Copy every one of the records below word for word, with each line unchanged.

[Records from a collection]
........
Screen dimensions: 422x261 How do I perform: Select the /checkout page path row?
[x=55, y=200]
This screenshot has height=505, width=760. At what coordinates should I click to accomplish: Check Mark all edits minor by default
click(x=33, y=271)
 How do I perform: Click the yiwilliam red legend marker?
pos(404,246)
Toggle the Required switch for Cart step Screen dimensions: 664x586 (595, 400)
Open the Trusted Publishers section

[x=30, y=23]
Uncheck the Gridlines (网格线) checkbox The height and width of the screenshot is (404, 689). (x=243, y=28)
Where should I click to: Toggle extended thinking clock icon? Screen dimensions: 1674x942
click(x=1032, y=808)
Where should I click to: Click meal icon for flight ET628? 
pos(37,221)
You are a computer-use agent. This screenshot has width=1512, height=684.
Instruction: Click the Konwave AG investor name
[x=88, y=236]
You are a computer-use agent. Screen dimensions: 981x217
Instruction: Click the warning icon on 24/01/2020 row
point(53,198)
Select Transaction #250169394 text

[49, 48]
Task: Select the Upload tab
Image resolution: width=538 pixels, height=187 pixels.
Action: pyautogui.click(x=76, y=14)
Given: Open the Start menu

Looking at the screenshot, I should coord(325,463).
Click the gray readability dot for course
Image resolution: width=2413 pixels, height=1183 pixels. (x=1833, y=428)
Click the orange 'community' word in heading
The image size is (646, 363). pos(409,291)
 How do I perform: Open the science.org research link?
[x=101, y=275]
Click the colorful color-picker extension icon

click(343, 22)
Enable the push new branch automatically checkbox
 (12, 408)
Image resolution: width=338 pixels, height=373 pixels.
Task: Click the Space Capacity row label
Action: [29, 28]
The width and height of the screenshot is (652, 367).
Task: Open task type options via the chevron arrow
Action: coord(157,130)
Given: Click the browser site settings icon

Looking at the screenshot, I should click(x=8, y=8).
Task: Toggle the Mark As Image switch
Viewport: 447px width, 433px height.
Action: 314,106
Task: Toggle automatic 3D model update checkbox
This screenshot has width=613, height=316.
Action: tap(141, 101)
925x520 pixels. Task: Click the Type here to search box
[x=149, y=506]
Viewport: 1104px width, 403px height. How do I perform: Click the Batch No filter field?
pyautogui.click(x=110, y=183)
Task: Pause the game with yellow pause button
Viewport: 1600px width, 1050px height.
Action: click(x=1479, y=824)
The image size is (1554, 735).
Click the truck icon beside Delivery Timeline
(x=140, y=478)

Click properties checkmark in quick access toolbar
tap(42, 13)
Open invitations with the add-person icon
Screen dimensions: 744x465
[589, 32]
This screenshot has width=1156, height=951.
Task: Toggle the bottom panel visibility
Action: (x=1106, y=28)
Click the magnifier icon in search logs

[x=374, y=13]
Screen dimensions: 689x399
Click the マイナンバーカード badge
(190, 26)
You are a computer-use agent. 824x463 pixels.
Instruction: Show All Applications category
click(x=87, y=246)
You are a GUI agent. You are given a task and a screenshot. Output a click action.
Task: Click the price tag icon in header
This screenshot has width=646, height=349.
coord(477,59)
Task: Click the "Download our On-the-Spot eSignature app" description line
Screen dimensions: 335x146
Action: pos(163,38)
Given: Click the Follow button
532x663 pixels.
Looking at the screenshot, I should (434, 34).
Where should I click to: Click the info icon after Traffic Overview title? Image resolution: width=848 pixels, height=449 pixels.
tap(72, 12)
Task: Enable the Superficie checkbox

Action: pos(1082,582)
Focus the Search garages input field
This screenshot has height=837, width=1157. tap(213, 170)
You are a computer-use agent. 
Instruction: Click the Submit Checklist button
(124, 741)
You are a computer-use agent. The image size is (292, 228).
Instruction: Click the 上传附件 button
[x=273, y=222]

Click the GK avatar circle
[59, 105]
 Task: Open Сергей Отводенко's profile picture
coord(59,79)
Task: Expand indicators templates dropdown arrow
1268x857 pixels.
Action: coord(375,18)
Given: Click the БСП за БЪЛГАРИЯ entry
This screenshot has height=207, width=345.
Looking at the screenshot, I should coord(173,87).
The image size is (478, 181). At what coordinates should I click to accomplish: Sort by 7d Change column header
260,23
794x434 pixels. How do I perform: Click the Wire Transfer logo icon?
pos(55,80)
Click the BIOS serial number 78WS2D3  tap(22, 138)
........
EXERCISE ANSWER —
Screen dimensions: 422x261 How do I perform: Select the /checkout page path row?
[x=55, y=200]
This screenshot has height=505, width=760. At what coordinates should I click to accomplish: Check Mark all edits minor by default
click(x=33, y=271)
 How do I perform: Click the yiwilliam red legend marker?
pos(404,246)
Toggle the Required switch for Cart step Screen dimensions: 664x586 (595, 400)
Open the Trusted Publishers section

[x=30, y=23]
Uncheck the Gridlines (网格线) checkbox The height and width of the screenshot is (404, 689). (x=243, y=28)
Where should I click to: Toggle extended thinking clock icon? Screen dimensions: 1674x942
click(x=1032, y=808)
Where should I click to: Click meal icon for flight ET628? 
pos(37,221)
You are a computer-use agent. This screenshot has width=1512, height=684.
Instruction: Click the Konwave AG investor name
[x=88, y=236]
You are a computer-use agent. Screen dimensions: 981x217
Instruction: Click the warning icon on 24/01/2020 row
point(53,198)
Select Transaction #250169394 text

[49, 48]
Task: Select the Upload tab
Image resolution: width=538 pixels, height=187 pixels.
Action: pyautogui.click(x=76, y=14)
Given: Open the Start menu

Looking at the screenshot, I should coord(325,463).
Click the gray readability dot for course
Image resolution: width=2413 pixels, height=1183 pixels. (x=1833, y=428)
Click the orange 'community' word in heading
The image size is (646, 363). pos(409,291)
 How do I perform: Open the science.org research link?
[x=101, y=275]
Click the colorful color-picker extension icon

click(343, 22)
Enable the push new branch automatically checkbox
 (12, 408)
Image resolution: width=338 pixels, height=373 pixels.
Task: Click the Space Capacity row label
Action: [29, 28]
The width and height of the screenshot is (652, 367).
Task: Open task type options via the chevron arrow
Action: coord(157,130)
Given: Click the browser site settings icon

Looking at the screenshot, I should click(x=8, y=8).
Task: Toggle the Mark As Image switch
Viewport: 447px width, 433px height.
Action: 314,106
Task: Toggle automatic 3D model update checkbox
This screenshot has width=613, height=316.
Action: tap(141, 101)
925x520 pixels. Task: Click the Type here to search box
[x=149, y=506]
Viewport: 1104px width, 403px height. How do I perform: Click the Batch No filter field?
pyautogui.click(x=110, y=183)
Task: Pause the game with yellow pause button
Viewport: 1600px width, 1050px height.
Action: click(x=1479, y=824)
The image size is (1554, 735).
Click the truck icon beside Delivery Timeline
(x=140, y=478)

Click properties checkmark in quick access toolbar
tap(42, 13)
Open invitations with the add-person icon
Screen dimensions: 744x465
[589, 32]
This screenshot has width=1156, height=951.
Task: Toggle the bottom panel visibility
Action: (x=1106, y=28)
Click the magnifier icon in search logs

[x=374, y=13]
Screen dimensions: 689x399
Click the マイナンバーカード badge
(190, 26)
You are a computer-use agent. 824x463 pixels.
Instruction: Show All Applications category
click(x=87, y=246)
You are a GUI agent. You are given a task and a screenshot. Output a click action.
Task: Click the price tag icon in header
This screenshot has width=646, height=349.
coord(477,59)
Task: Click the "Download our On-the-Spot eSignature app" description line
Screen dimensions: 335x146
Action: pos(163,38)
Given: Click the Follow button
532x663 pixels.
Looking at the screenshot, I should (434, 34).
Where should I click to: Click the info icon after Traffic Overview title? Image resolution: width=848 pixels, height=449 pixels.
tap(72, 12)
Task: Enable the Superficie checkbox

Action: pos(1082,582)
Focus the Search garages input field
This screenshot has height=837, width=1157. tap(213, 170)
You are a computer-use agent. 
Instruction: Click the Submit Checklist button
(124, 741)
You are a computer-use agent. The image size is (292, 228).
Instruction: Click the 上传附件 button
[x=273, y=222]

Click the GK avatar circle
[59, 105]
 Task: Open Сергей Отводенко's profile picture
coord(59,79)
Task: Expand indicators templates dropdown arrow
1268x857 pixels.
Action: coord(375,18)
Given: Click the БСП за БЪЛГАРИЯ entry
This screenshot has height=207, width=345.
Looking at the screenshot, I should coord(173,87).
The image size is (478, 181). At what coordinates should I click to accomplish: Sort by 7d Change column header
260,23
794x434 pixels. How do I perform: Click the Wire Transfer logo icon?
pos(55,80)
Click the BIOS serial number 78WS2D3  tap(22, 138)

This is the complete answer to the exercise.